╔══
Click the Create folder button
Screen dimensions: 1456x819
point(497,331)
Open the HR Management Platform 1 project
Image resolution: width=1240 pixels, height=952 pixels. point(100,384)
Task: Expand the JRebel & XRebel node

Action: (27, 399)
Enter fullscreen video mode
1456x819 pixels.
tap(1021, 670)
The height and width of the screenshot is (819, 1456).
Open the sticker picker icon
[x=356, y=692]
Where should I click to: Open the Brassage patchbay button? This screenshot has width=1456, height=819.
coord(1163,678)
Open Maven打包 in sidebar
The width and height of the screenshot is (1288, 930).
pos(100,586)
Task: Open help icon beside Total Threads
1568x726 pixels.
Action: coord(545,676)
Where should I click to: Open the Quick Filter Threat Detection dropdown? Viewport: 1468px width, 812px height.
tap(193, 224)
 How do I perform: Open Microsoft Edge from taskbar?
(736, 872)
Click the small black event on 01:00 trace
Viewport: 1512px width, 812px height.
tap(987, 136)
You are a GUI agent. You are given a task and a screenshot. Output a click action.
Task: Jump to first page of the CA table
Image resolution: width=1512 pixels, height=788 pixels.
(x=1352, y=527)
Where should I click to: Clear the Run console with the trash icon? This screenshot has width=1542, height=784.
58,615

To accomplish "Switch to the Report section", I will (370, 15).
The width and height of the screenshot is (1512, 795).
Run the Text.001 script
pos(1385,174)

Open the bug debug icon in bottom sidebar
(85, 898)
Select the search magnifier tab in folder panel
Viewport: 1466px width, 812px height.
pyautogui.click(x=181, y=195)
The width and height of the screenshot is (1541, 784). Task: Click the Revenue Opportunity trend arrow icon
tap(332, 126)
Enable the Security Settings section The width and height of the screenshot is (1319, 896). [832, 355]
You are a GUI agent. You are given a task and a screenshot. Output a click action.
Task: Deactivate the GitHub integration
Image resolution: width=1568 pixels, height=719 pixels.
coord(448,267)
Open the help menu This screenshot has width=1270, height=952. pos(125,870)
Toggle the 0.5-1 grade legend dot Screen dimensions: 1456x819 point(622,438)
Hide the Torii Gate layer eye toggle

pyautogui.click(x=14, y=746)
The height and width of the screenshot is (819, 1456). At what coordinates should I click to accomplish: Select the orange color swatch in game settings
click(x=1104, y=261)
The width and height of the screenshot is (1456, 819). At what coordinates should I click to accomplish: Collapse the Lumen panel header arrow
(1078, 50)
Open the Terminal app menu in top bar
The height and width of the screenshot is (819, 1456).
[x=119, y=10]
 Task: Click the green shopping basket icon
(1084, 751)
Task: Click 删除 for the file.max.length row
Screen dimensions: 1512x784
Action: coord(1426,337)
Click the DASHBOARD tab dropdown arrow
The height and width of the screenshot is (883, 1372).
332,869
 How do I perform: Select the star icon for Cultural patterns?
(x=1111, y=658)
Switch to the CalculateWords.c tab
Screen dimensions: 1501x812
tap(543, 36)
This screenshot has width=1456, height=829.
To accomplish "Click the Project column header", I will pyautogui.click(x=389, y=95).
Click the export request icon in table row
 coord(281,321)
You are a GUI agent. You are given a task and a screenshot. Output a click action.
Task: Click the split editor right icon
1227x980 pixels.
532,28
╚══
Required action => Copy out the lines above exactly, beginning at the one that contains "1568x726 pixels." and ending at the one that contains "Open the Terminal app menu in top bar".

Reply to the exercise =>
1568x726 pixels.
Action: coord(545,676)
Where should I click to: Open the Quick Filter Threat Detection dropdown? Viewport: 1468px width, 812px height.
tap(193, 224)
 How do I perform: Open Microsoft Edge from taskbar?
(736, 872)
Click the small black event on 01:00 trace
Viewport: 1512px width, 812px height.
tap(987, 136)
You are a GUI agent. You are given a task and a screenshot. Output a click action.
Task: Jump to first page of the CA table
Image resolution: width=1512 pixels, height=788 pixels.
(x=1352, y=527)
Where should I click to: Clear the Run console with the trash icon? This screenshot has width=1542, height=784.
58,615

To accomplish "Switch to the Report section", I will (370, 15).
The width and height of the screenshot is (1512, 795).
Run the Text.001 script
pos(1385,174)

Open the bug debug icon in bottom sidebar
(85, 898)
Select the search magnifier tab in folder panel
Viewport: 1466px width, 812px height.
pyautogui.click(x=181, y=195)
The width and height of the screenshot is (1541, 784). Task: Click the Revenue Opportunity trend arrow icon
tap(332, 126)
Enable the Security Settings section The width and height of the screenshot is (1319, 896). [832, 355]
You are a GUI agent. You are given a task and a screenshot. Output a click action.
Task: Deactivate the GitHub integration
Image resolution: width=1568 pixels, height=719 pixels.
coord(448,267)
Open the help menu This screenshot has width=1270, height=952. pos(125,870)
Toggle the 0.5-1 grade legend dot Screen dimensions: 1456x819 point(622,438)
Hide the Torii Gate layer eye toggle

pyautogui.click(x=14, y=746)
The height and width of the screenshot is (819, 1456). At what coordinates should I click to accomplish: Select the orange color swatch in game settings
click(x=1104, y=261)
The width and height of the screenshot is (1456, 819). At what coordinates should I click to accomplish: Collapse the Lumen panel header arrow
(1078, 50)
Open the Terminal app menu in top bar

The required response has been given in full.